Monday Morning Art School: designing value masses

How could I have even taken a photo this bad, let alone make a painting out of it?

Early November: North Greenland, 1932, Rockwell Kent, courtesy the Hermitage.

The focal points of a painting are not necessarily the subject. In Rockwell Kent’s Early November: North Greenland, above, our eyes go first to the iceberg in the foreground. Kent has made it the most luminous, warmest part of the scene, and set it off against the briny depths. Next, we look at the hillside behind, which is almost as bright as the iceberg. Only after that does our eye travel to the human activity at the bottom. Here we’re arrested by an ageless story: man wrestling against the vast power of nature for his very survival. We spend a long time looking at these tiny fishermen, which we wouldn’t have done had they been what we noticed first.

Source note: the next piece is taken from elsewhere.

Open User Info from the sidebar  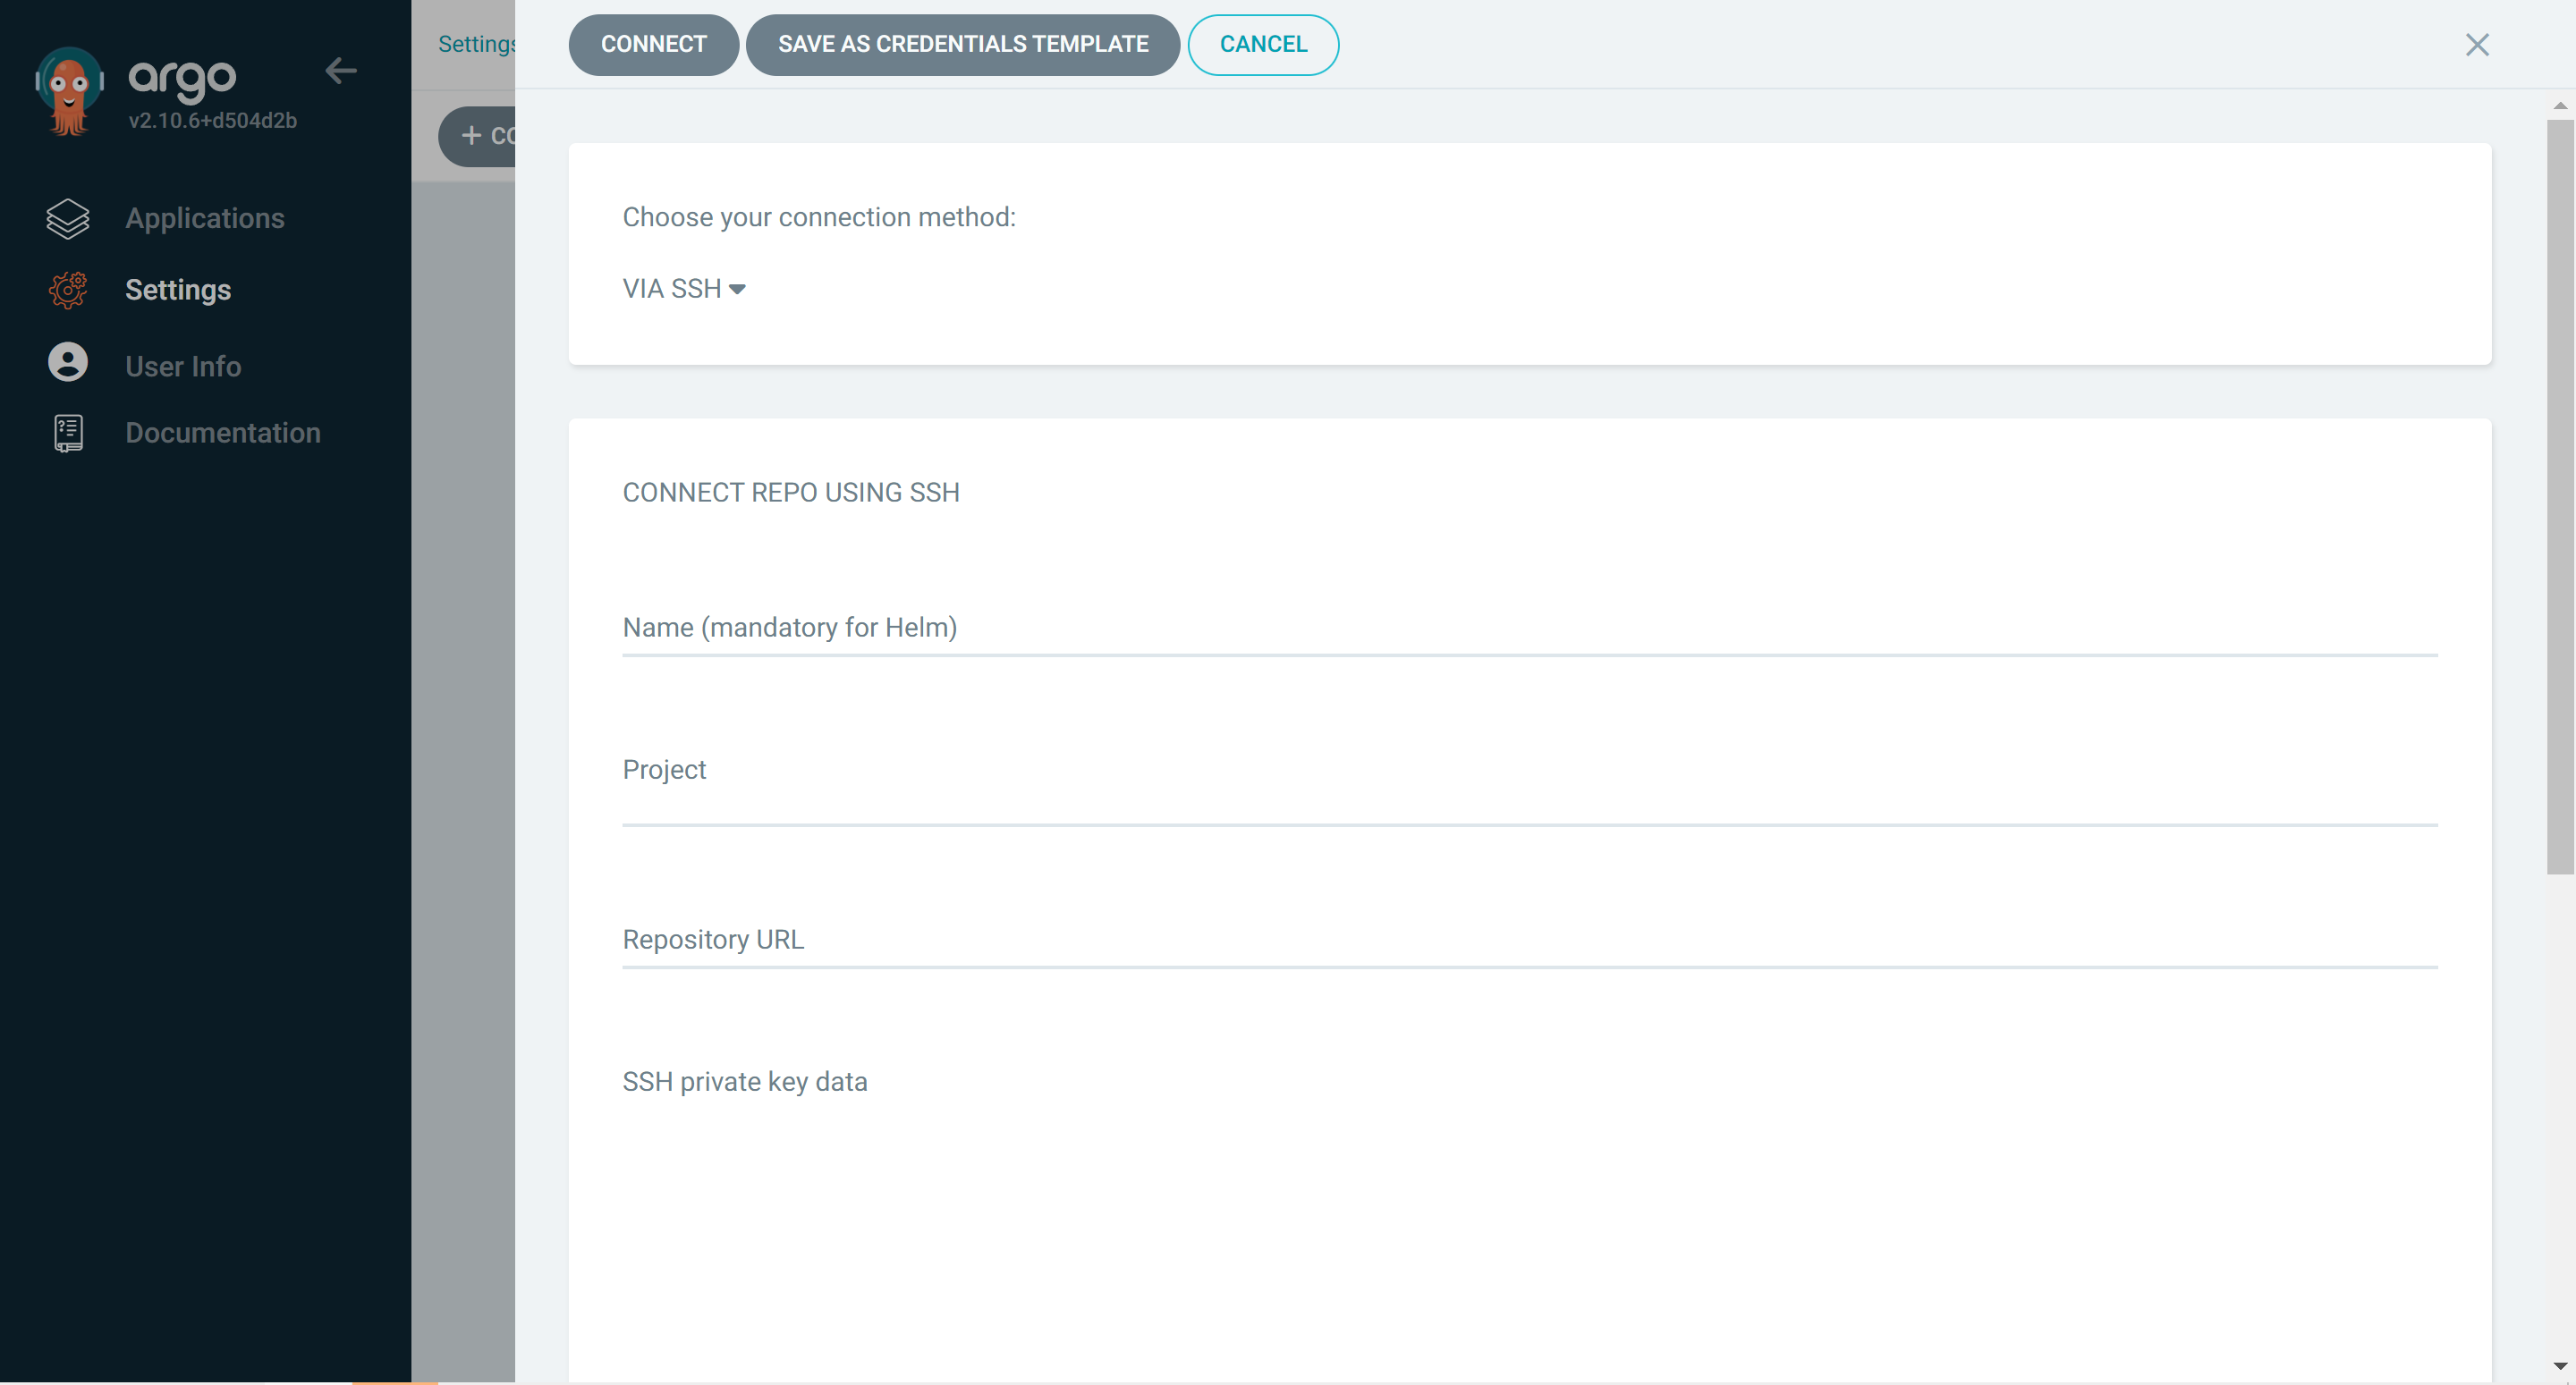coord(183,366)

Kent has borrowed a technique beloved of Pieter Bruegel the Elder four hundred years earlier. In his Census at Bethlehem, all the bustle and contrast of the midfield drive our eyes down to the least important part of the painting, the lower left corner. We nearly miss the Holy Family and their donkey, in the center bottom. Just as in the Bible story, the critical event happens in an unimportant place.

The painter must get used to thinking in terms of composition instead of subjects. Every representational painting has (we hope) a subject, but if we just drop that subject in the center of the canvas, there will be no drama or order to the painting.

Why did we read Rockwell Kent’s painting in that order? Because the light and dark masses drove our eyes inexorably through the painting in a planned way.

Often the beginning painter is fixated on the details, but it’s the value masses that will ultimately carry the painting. Start by figuring out a way to stop seeing detail. I’m slightly nearsighted; I take off my glasses and detail dissolves. Those of you blessed with better eyesight have to squint. But if you do so, you’ll realize that you can easily fool the brain into seeing big shapes rather than detail. Minor differences in values disappear.

A really bad photo of a cypress swamp near Marion, Alabama, taken by yours truly.

It’s a little more difficult when working with reference photos, where the detail is always there, teasing you. Above, I’ve posted a snapshot I took in a swamp in Alabama. In terms of subject matter, it interests me; I’m from the north where we don’t have trees with knees. In terms of composition, it’s awful. How could I have even taken a photo this bad, let alone make a painting out of it?

I have to address three questions:

  1. Where does the visual strength in these cypress knees lie? There’s power in almost any image, although you sometimes have to dig for it.
  2. How can the picture plane be broken into light and dark passages?
  3. How will I crop my picture to strengthen the composition?
Shapes that I can base a painting on.
I identified two things in this cypress swamp that are powerful: repetition and reflection. I based my sketch on them, but I could just have easily emphasized the diagonal shadows. The photo is peripheral in this design phase; it was there primarily to give me a source for shapes and motifs. My initial drawing looks more like a Clyfford Still painting than anything ‘real’, and that’s a good thing, since it means my focus was on design, not facts. Get that right and it’s a relatively simple matter to apply realism to the stronger abstract masses.
Looking at this on the computer, I really wish I hadn’t chosen the crop I did. I’m blaming the lack of coffee and the dog, who’s begging for a walk.

Will it paint? Not with that crop, but it’s an easy enough fix when I’m still at the sketch stage.
Give me back that breathing space! (And sorry about the terrible photography.)

It’s Easter Monday, or Dyngus Day, as we observe in Buffalo, NY. The dog is pestering me, and I have things to do and places to go. But for now, I have a pattern of lights and darks upon which I can hang a painting.